A pro-Russian US president
There is a key moment in the historic and shameful two-on-one between Trump and Vance and Zelensky, when the Ukrainian president warns them that they do not feel the danger from Russia now because the United States is separated from the war by an ocean, but that he will know how to tell them in the future. That is when Trump raises his finger and looks at her to answer: "You don't know that, don't tell us what we will hear." Zelensky is warning them of the danger of playing Putin's game, and Trump does not tolerate anyone who dares to correct him in public, and even less so if it is to stir up trouble by pointing out the weakest and most incredible point of his plan: a president of the United States humiliating the president of a country invaded by Russia. That is why Trump then drops the bomb of World War III.

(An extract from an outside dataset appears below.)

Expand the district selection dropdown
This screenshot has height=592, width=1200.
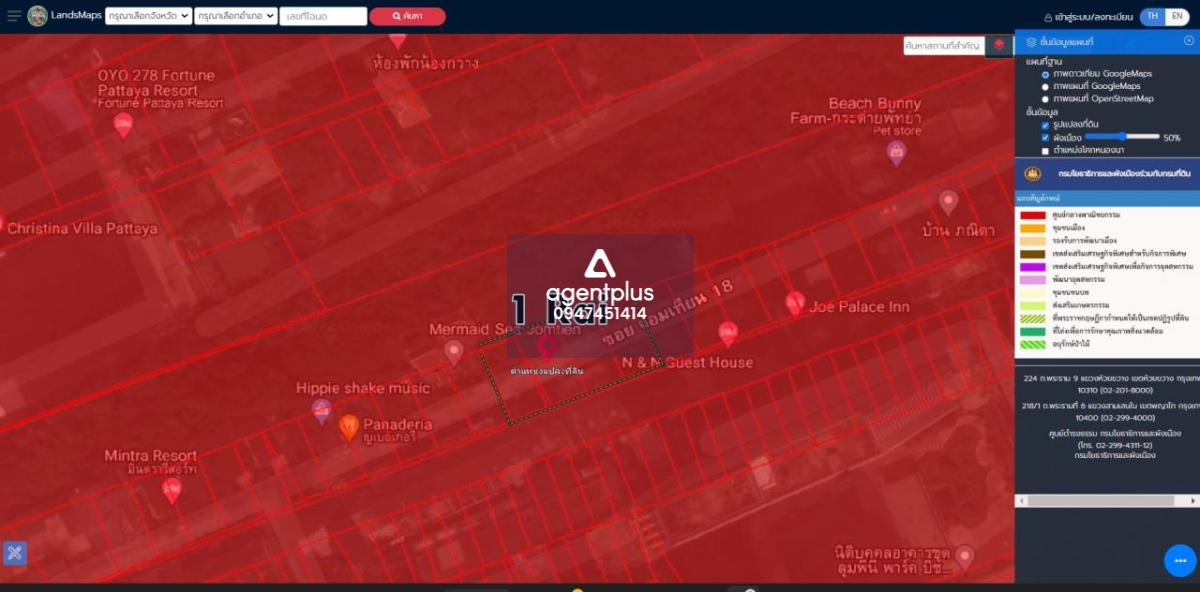click(x=236, y=16)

In the change of world order that we have been witnessing at digital speed since Trump took office 40 days ago, the scene in the Oval Office represents the day when the US president embraced the strategy of the Russian president, declared him rehabilitated and told Europe that he would do it, while Europe is still full of bases and troops.

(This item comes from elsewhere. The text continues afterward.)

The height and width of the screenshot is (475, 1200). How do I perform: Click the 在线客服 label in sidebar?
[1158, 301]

Would anything have changed if Zelensky had done like Macron (laughing at Trump's jokes for making him feel smart) or like Starmer (taking out the envelope with the letter from King Charles of England to make him feel important) and had not allowed himself to be led into the terrain dominated by the Abusans? It doesn't seem like it. Trump has a purpose, America first, and that means coming to terms with the strongest of the class. The rest of us are considered an ungrateful nuisance, even if this means that Trump is playing the dystopian role of a pro-Russian American president.